Review for Second Exam

1. Page 333, problems 5, 6, 7, 9, 12, 13, 15, 16, 26 and 38.
2. Page 351, problems 7, 8 and 15.
3. Find the area of the region enclosed by $y=x$ and $y=\sqrt[3]{x}$ .
4. Find the area of the region enclosed by $y=12-x^{2}$ and $y=x^{2}-6$ .
5. Find the area of the region enclosed by $y=\sqrt{x+3}$ and $y=(x+3)/2$ .
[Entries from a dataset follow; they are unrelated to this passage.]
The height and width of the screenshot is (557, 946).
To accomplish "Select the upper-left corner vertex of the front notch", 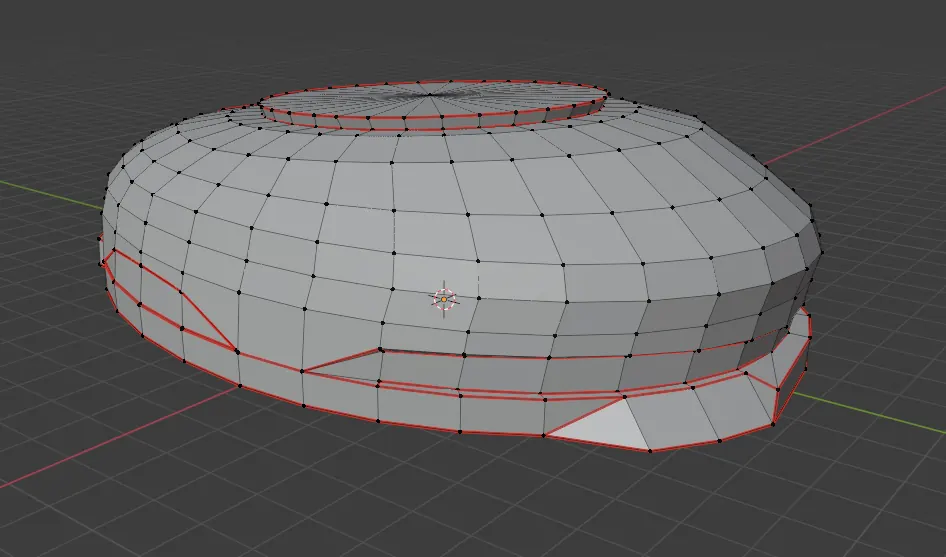I will click(380, 349).

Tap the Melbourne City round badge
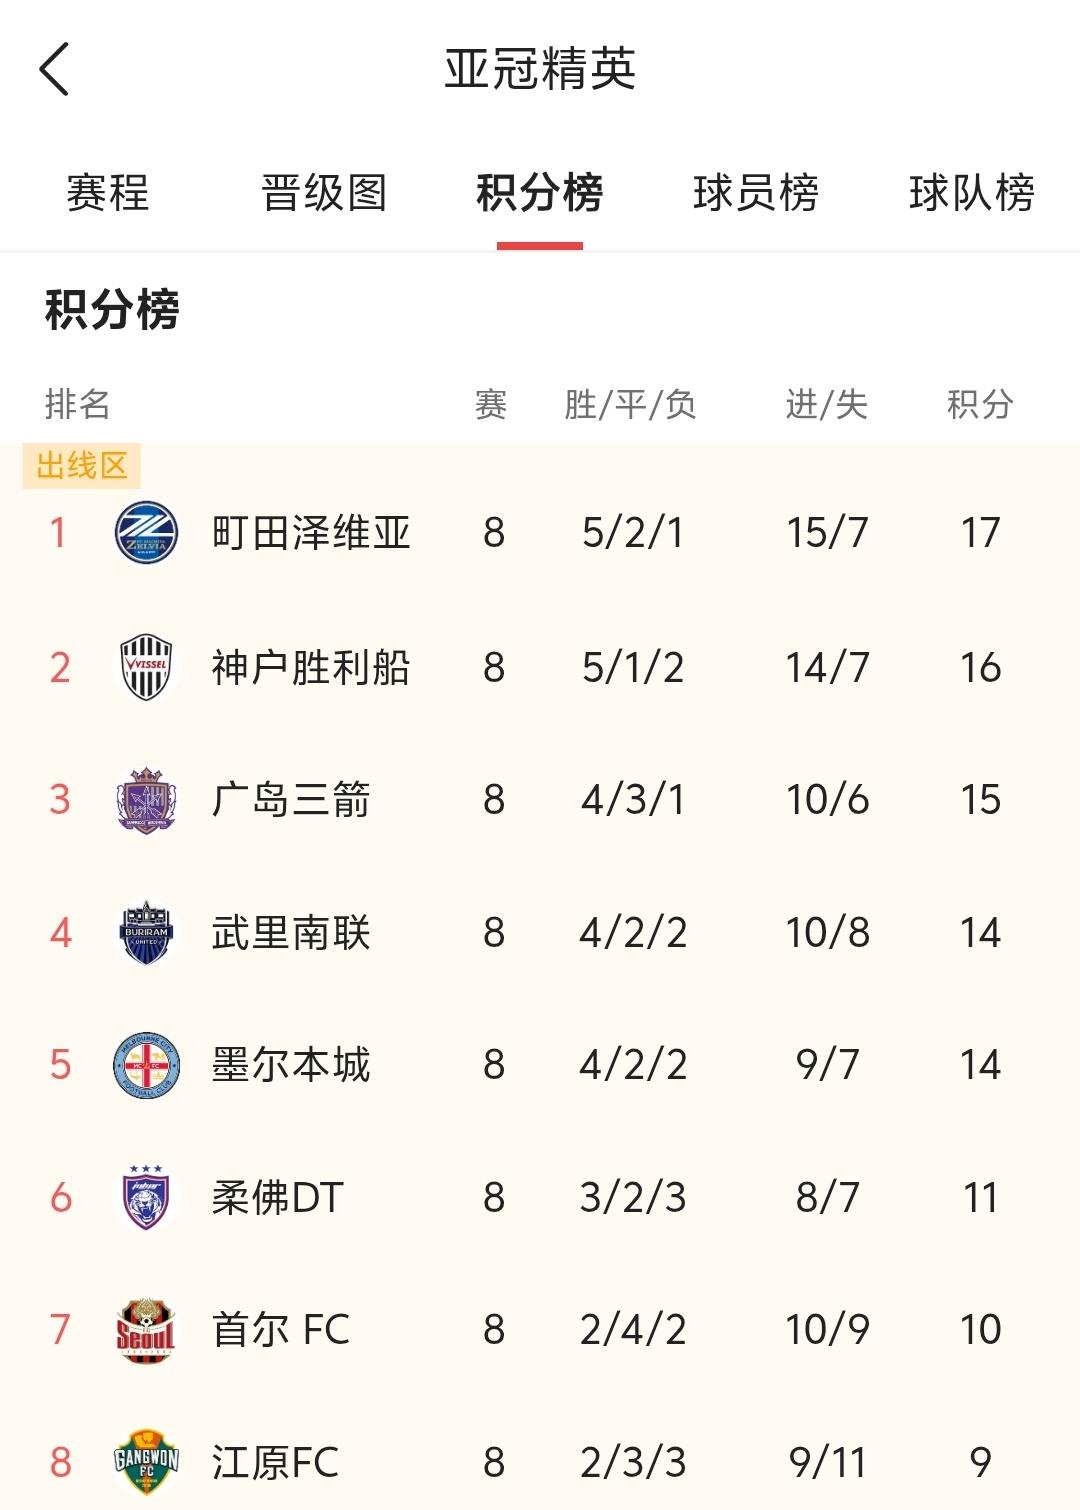pos(146,1065)
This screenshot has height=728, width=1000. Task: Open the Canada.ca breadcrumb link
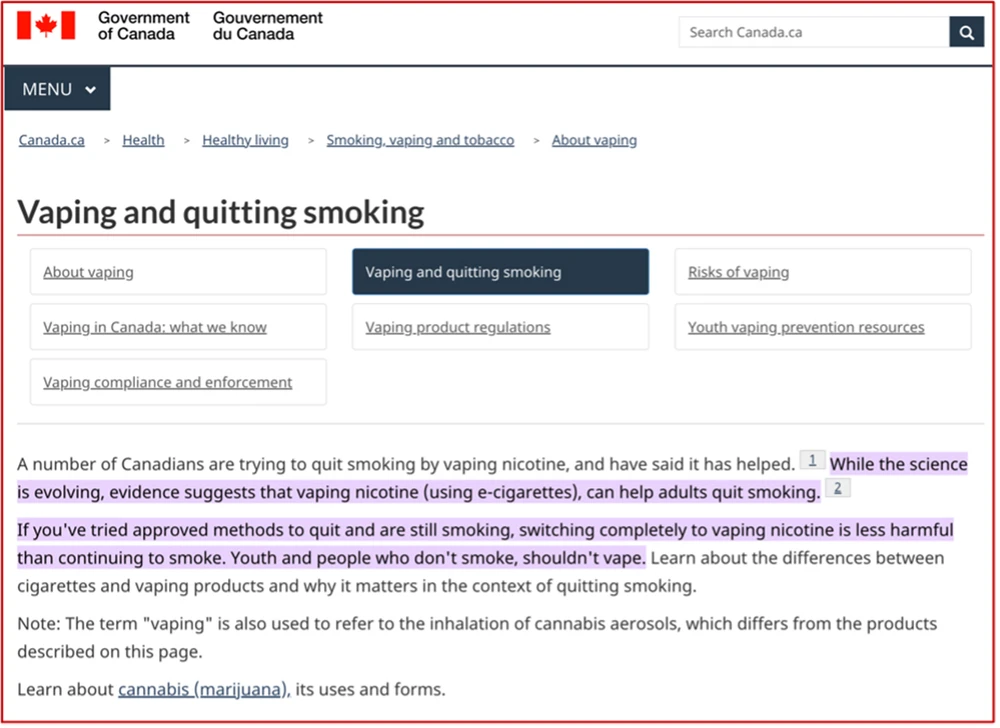pos(52,140)
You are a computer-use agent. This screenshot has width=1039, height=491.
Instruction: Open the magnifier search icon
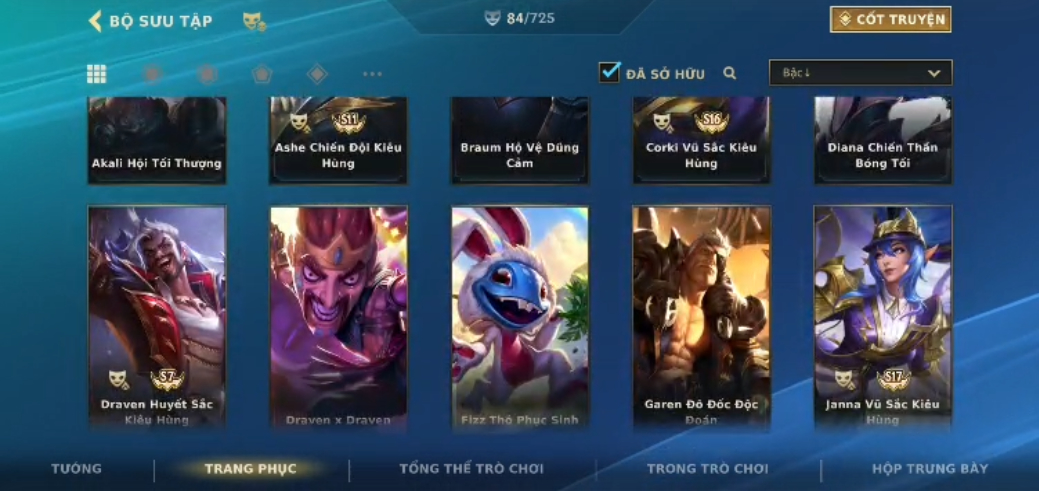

6. Find the area of the region enclosed by $y=1+\sqrt{x}$ and $y=(3+x)/3$ .
7. Page 358, problems 4, 6, 11, 21 and 22.
8. Find the arc length of $${y=\frac{x^{3}}{6} + \frac{1}{2x}}$$ for $\frac{1}{2} \le x \le 1$ .
9. What is the arc length of the curve $y = 20 \cosh (x/20) -15$ for $-7 \le x \le 7$ ?
   Hint: $(\cosh u)^{\prime}=\sinh u$ , $(\sinh u)^{\prime}=\cosh u$ , $\cosh^{2} u - \sinh^{2} u = 1$ .
10. Find the volume of the solid obtained by rotating the region bounded by $y=x$ and $y=\sqrt{x}$ about $y=1$ .
11. Find the volume of the solid obtained by rotating the region bounded by $y=x^{4}$ and $y=1$ about $y=2$ .
12. Find the volume of a solid formed by rotating the curve $y=1/x$ for $1 \le x < \infty$ around the $x$ axis.
13. Page 366, problem 3.
14. Page 375, problem 3.